Jeanne Stypula, a supervising engineer in the River and Floodplain Management section, said the county recently performed a thorough study of Vashon’s shoreline flooding risks as part of a larger effort to update flood maps across King County. Using satellite imagery and information about land elevations, high tides and wind speed, the county was able to map flood hazard zones on the approximately 1,500 parcels that line the shores of Vashon and Maury islands, Stypula said.
“Its very complicated, but the end product is to be able to provide a map to the public to let people know where there is a flood hazard and to be prepared for that,” she said.
Stypula said that in the past some Islanders have paid to have officials determine, for insurance or construction purposes, whether their property lies on a flood zone.
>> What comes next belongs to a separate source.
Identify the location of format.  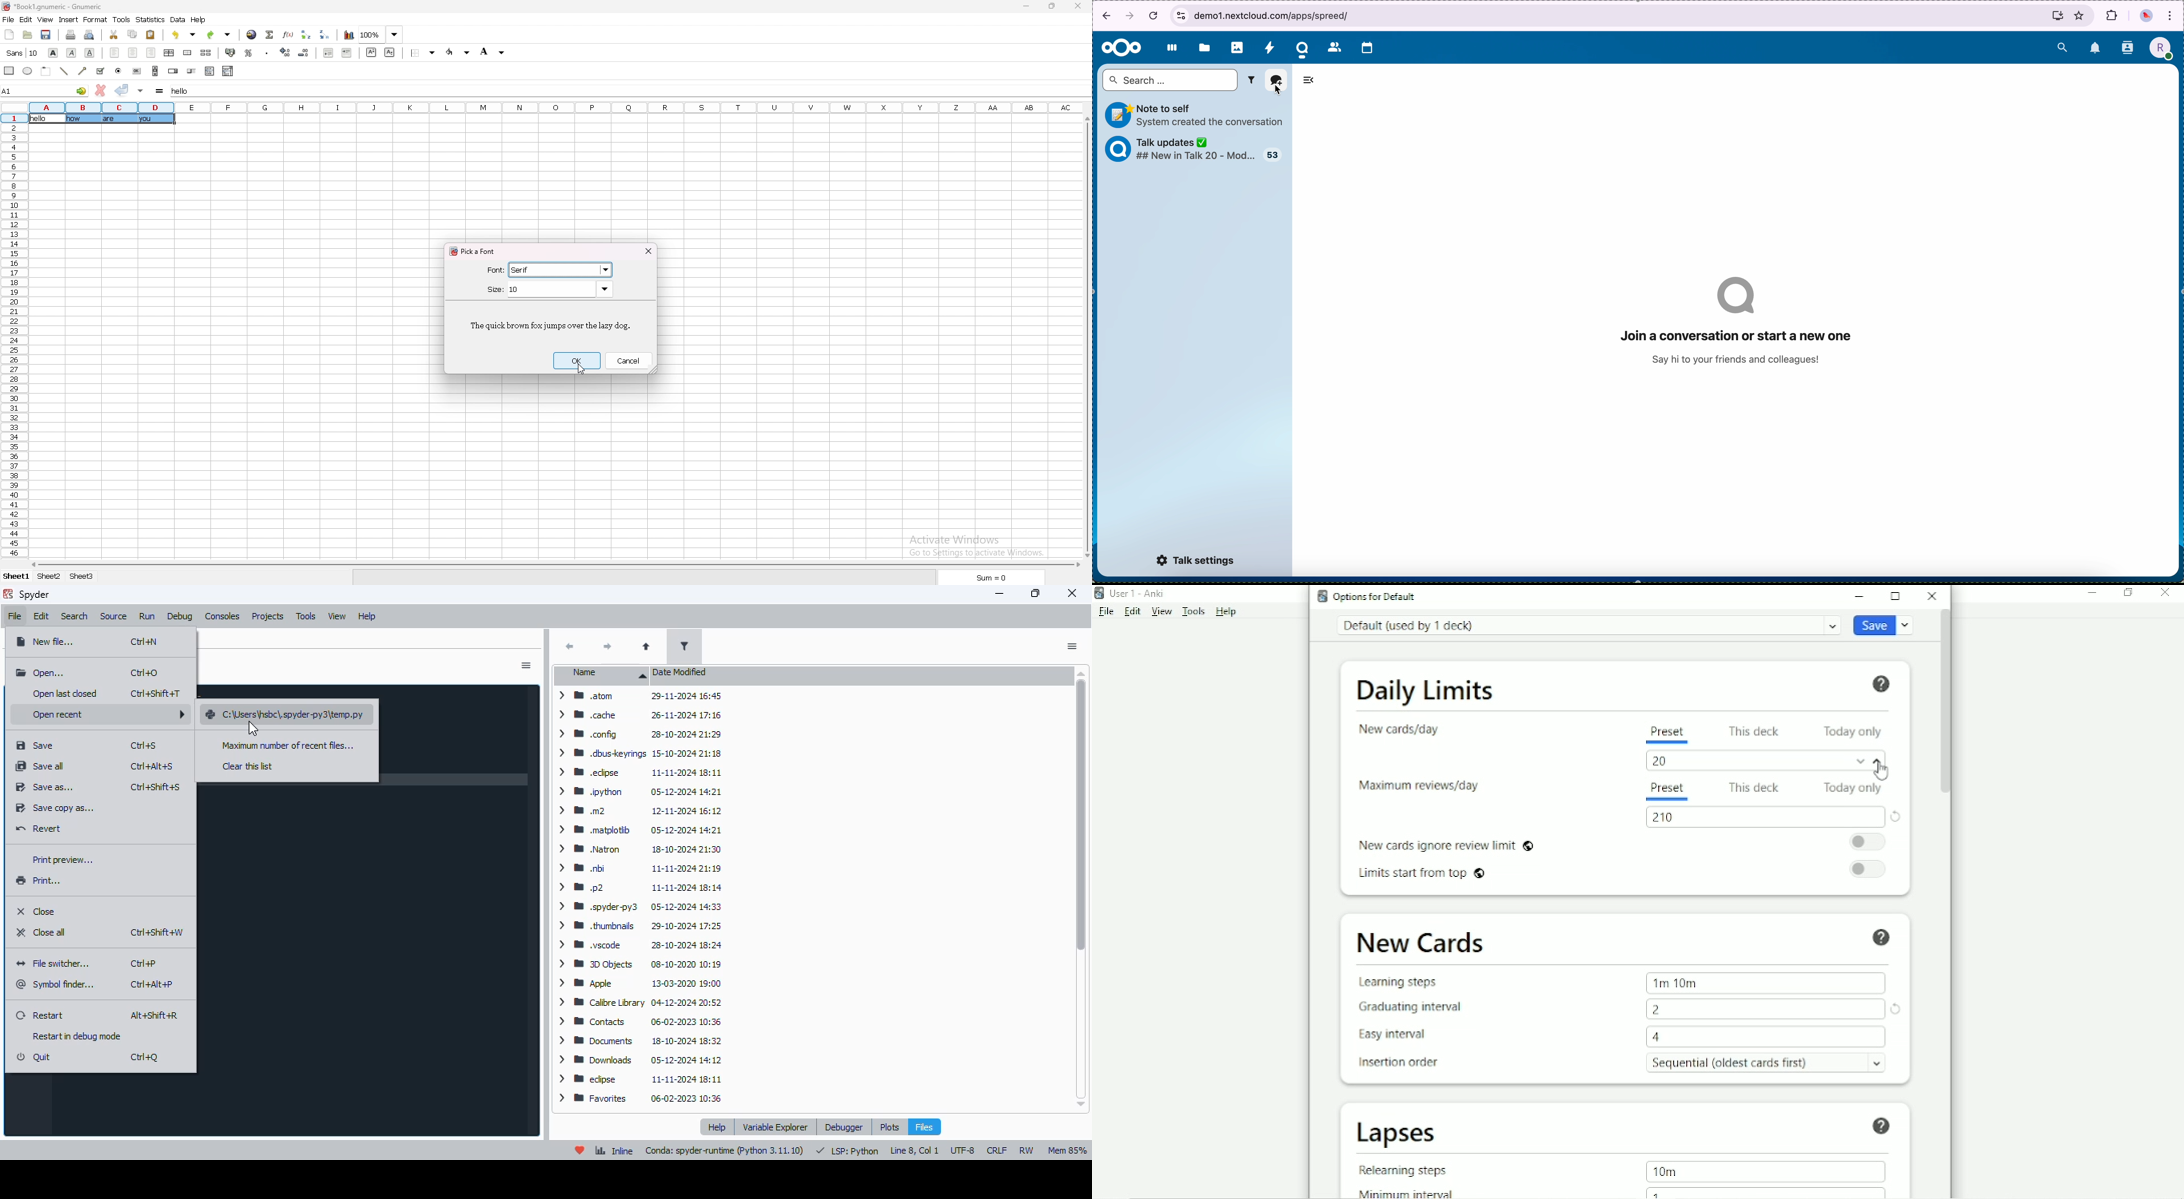
(95, 20).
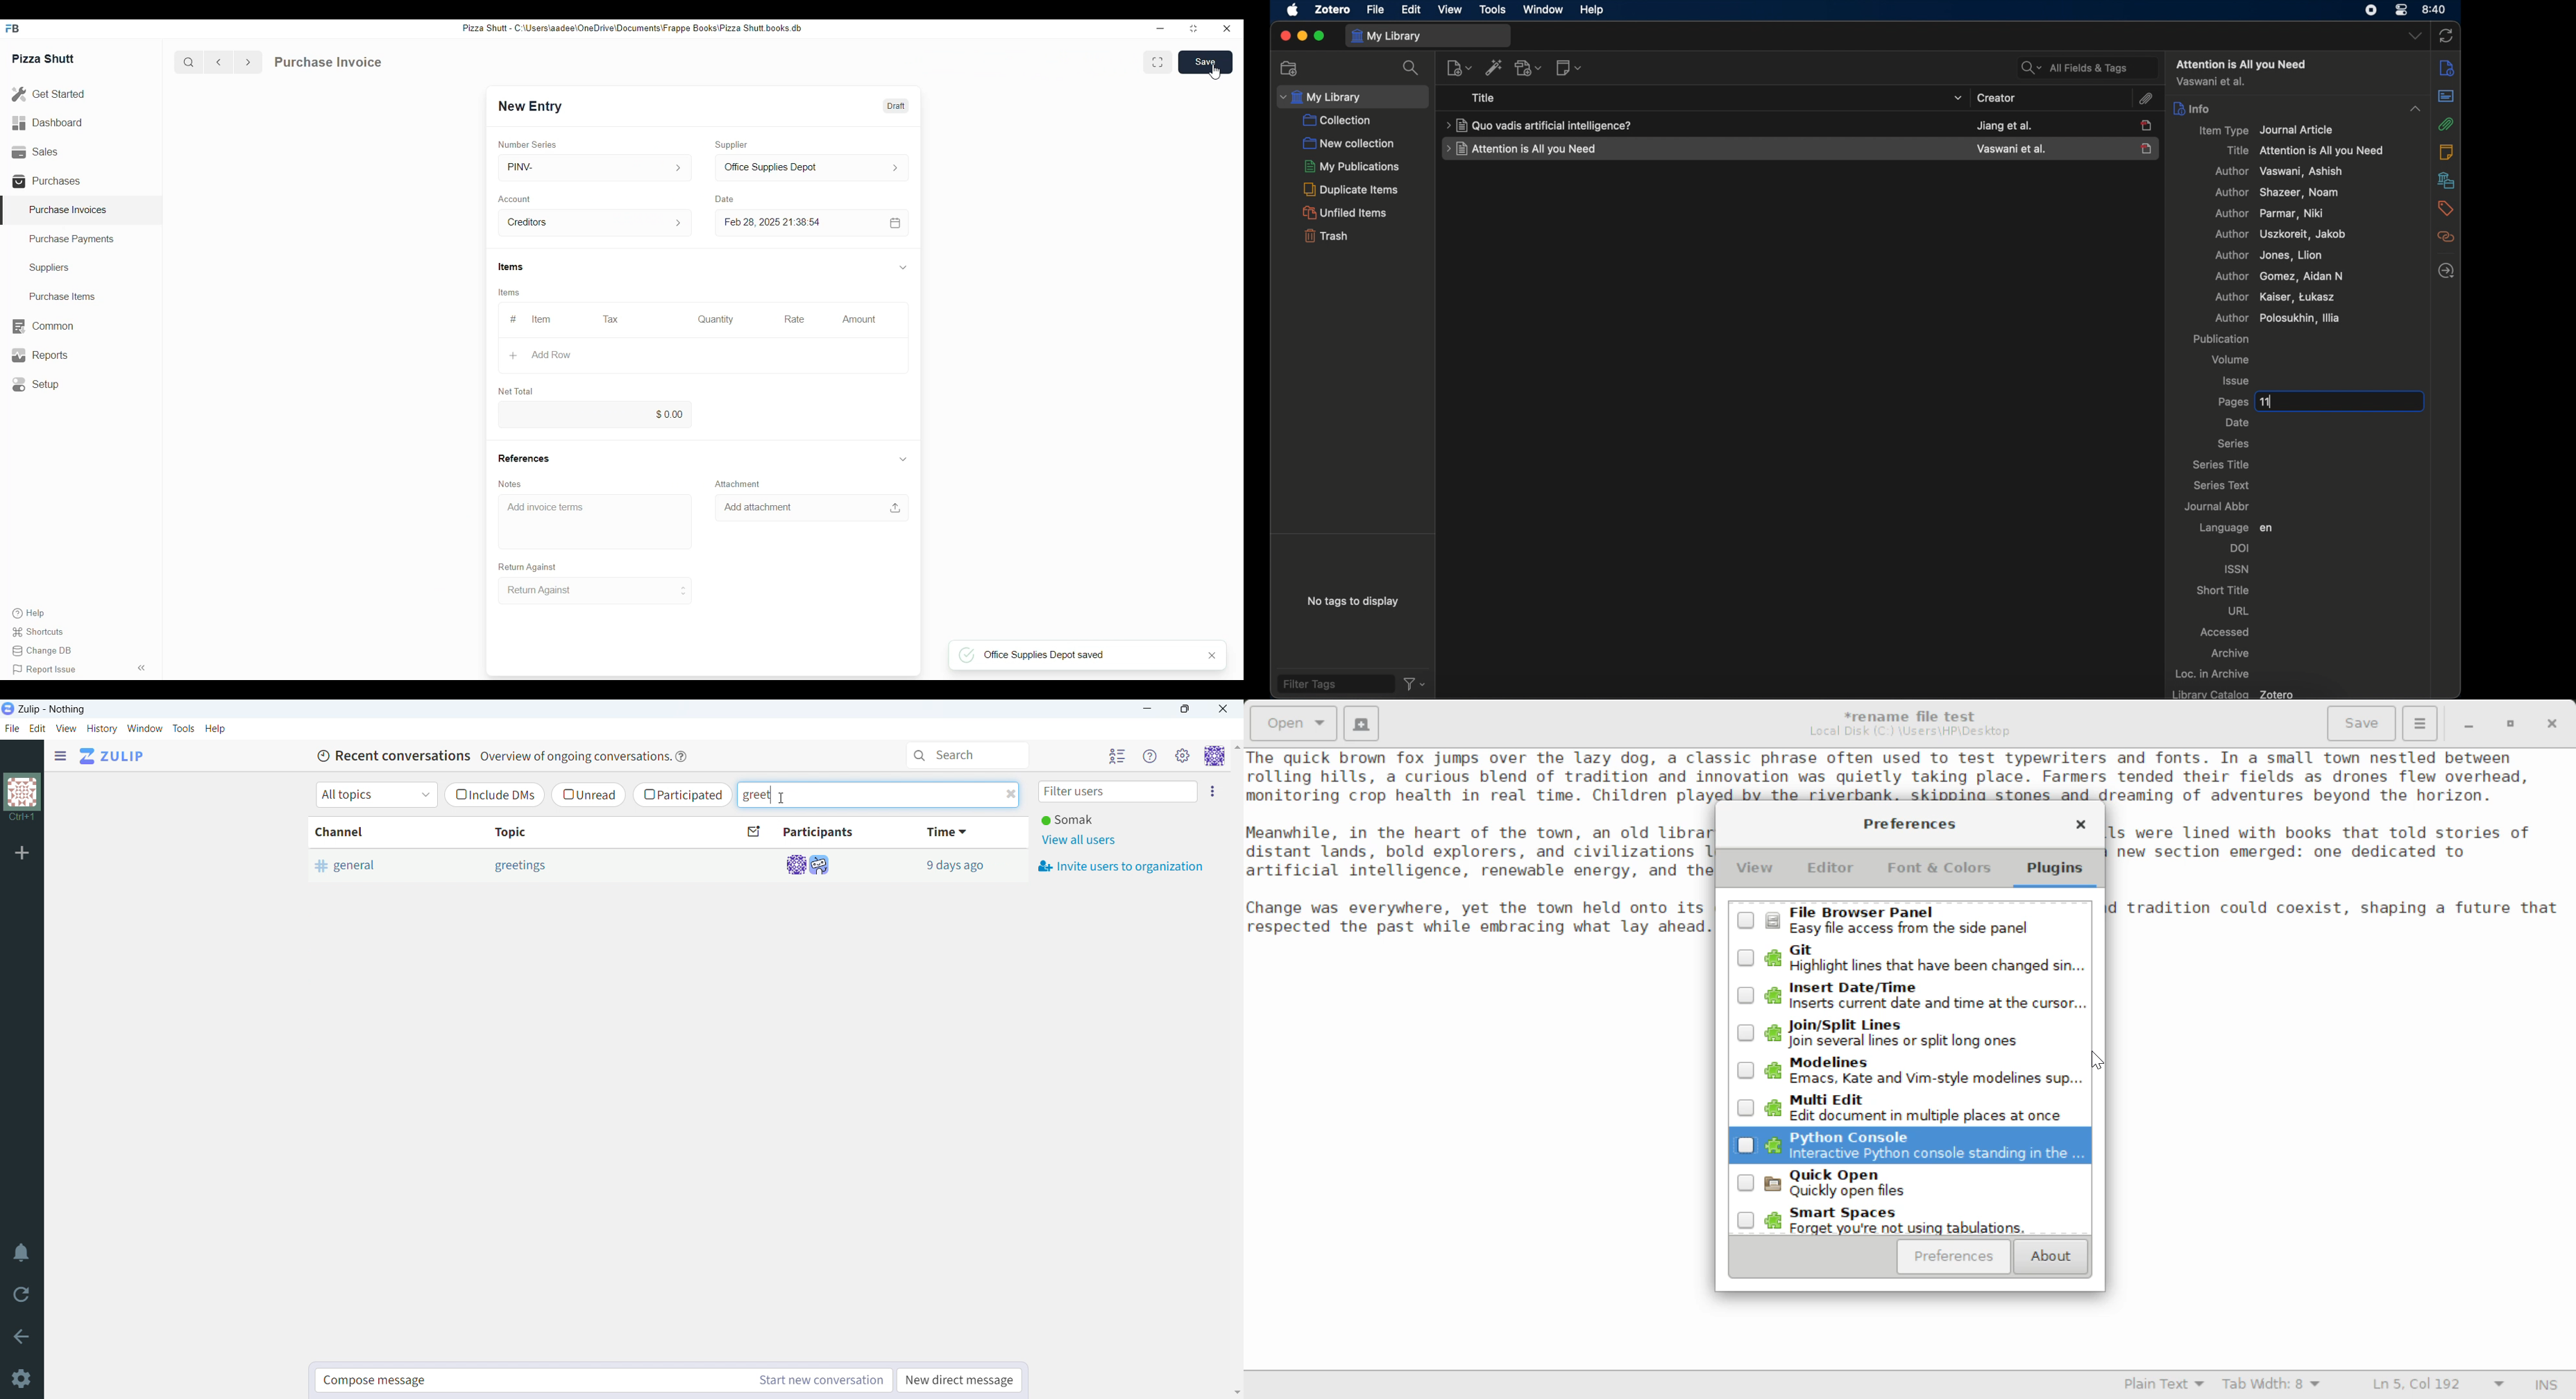  I want to click on new direct message, so click(959, 1380).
“It’s costly to the landowner,” Stypula said. “By doing this in a comprehensive way all around the Island, one study … produces all this information that landowners can use directly.”
She added that the new map places more shoreline structures outside flood zones than the previous map did, meaning some residents who have flood insurance now will no longer require it.
“People will probably view the map pretty positively because of that,” she said.
Stypula said the county is interested in hearing comments on the draft flood map, as Islanders may have information about property that has flooded in the past but isn’t reflected as being in a flood zone.
“We use a lot of data and sophisticated modeling … but we want that feedback,” Stypula said. “We’ll take those comments and make revisions where we need to.”
At the meeting the county will also hear feedback on a new set of regulations being sent to the King County Council concerning homes built on the shoreline.
Priscilla Kaufmann, a project program manager with the River and Floodplain Management section, said existing regulations for shoreline homes only consider river flooding, while new ones would take into account the type of flooding that occurs on coastal shorelines.
“The design of house has to be somewhat different,” she said.
Kaufmann said the regulations would only apply to new homes or significant remodels.
“A person that has an existing house that doesn’t plan on making major changes would not be affected by these new regulations,” she said.
King County will hold a public meeting to present a draft flood map of Vashon from 6 to 8 p.m. Thursday, April 28, at Vashon High School.